I can’t recall what my teacher’s name was or if she had even introduced herself. She was a harried soul who seemed annoyed by the interruption of my arrival. She quickly found a seat for me in the already crowded room and just as quickly went back to cramming as much teaching as possible into the four hours that she would have with us each day. I was relieved to find that I was not behind as the principal had asserted would be. In fact, the work we were doing was all familiar to me. I adapted to the routine quickly and continued to do well.

It was the emotional aspect of school that was difficult. The students had already made friends with one another and since we were only together for four hours a day there was no free time for getting to know each other. I mostly just performed the tasks of learning while pining for all of my friends back in Texas. At one point the teacher finally thought it might be nice to give me an opportunity to tell the rest of the class about my former life in Texas. In a question and answer format I had to defend myself against all of the stereotyping that everyone seemed to have about my hometown. They were annoyed that I had never owned or ridden a horse and that I was almost as unfamiliar with oil wells as they were. My only defense was that my father had indeed worked for oil companies and he had sometimes taken me with him when he went to check pumping stations far from the city. Aside from that I felt like an oddity and wished more than ever that I still lived across the street from my best friend Lynda. Besides, it was so darn foggy there that I had literally walked right past the school more times than I might have wished. If they thought I was weird then I would have to admit that the feeling was mutual.

Ever the adventurer, my father turned every weekend into a mini-vacation in which we would acquaint ourselves to the area. We drove the short distance to San Francisco to see the Golden Gate Bridge and to drive on the steep streets. We ate seafood and went to elegant movie theaters. We drove along the coast and walked under the giant sequoias. Once we even went in search of an observatory but somehow we were not able to find it. 

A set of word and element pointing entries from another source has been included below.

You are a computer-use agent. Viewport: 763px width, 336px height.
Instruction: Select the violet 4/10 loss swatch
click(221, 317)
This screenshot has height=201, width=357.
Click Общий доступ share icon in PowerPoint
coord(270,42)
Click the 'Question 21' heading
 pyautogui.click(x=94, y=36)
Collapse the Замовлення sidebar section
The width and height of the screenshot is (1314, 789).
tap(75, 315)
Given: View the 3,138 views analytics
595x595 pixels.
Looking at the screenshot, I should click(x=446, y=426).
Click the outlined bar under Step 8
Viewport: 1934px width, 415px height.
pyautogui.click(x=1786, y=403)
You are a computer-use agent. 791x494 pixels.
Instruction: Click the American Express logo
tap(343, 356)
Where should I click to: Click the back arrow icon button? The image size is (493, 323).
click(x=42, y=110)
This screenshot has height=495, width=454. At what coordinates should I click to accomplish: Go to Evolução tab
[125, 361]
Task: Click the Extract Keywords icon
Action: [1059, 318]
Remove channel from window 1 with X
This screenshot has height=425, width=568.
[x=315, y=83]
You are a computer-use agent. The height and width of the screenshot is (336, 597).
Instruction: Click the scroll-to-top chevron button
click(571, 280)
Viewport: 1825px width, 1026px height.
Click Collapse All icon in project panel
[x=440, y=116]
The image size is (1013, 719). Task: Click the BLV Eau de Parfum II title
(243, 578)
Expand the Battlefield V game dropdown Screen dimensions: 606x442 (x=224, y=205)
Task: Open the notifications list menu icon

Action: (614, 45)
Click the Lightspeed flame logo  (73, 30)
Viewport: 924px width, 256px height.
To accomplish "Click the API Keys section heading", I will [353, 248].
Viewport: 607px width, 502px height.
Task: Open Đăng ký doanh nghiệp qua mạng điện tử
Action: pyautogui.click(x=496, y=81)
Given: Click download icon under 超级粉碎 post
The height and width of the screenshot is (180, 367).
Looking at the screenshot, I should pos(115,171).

I loved those weekends with my parents and my brothers. I had to admit that northern California was incredibly beautiful and interesting. I suppose that if I had found friends there I might have been happy, but my whole life revolved around those four hours of school and the tiny orbit of my family. I suppose I became closer to my brothers during those days because they were the only children that I encountered during my time away from school. The free range wildness of my old neighborhood in Houston was missing in that place in California and I never quite knew why. 

When the Christmas season came we went to a big party where my father worked. I never really understood what kind of job he had or what the name of his company was. It must have had something to do with the military because the place made tanks and we were allowed to ride inside them as part of the festivities. That was exciting, even as I realized what a rough and noisy ride it was. I was proud that my father was having fun with his work and doing something that seemed cool even if I was never quite sure of what that was. 

I became unbearably homesick when Christmas came. I knew that all of my aunts and uncles and cousins would be gathering on Christmas Eve at Grandma Ulrich’s house. I imagined them sitting on the chairs talking and laughing so loudly that the neighbors probably heard their joyful sounds. I could almost see my grandmother opening her gifts and passing around coffee. I imagined my cousins feasting on oranges and apples and a gigantic Whitman’s Sampler of chocolate candies. 

We had a lovely Christmas tree in our house and our walls were festooned with Christmas cards from everyone back home. Santa found us and left magical gifts but they did not make me as happy as I would have been in Houston. My grandparents called us long distance to wish us a Merry Christmas. It was good to hear their voices and know that they were thinking of us. My brothers and I danced and sang on the hearth of the fireplace and we did our best to make it feel merry, but nothing felt quite right. Perhaps in the New Year of 1957, we might finally adjust and find joy in California. In that moment it hardly seemed possible, but I had hope.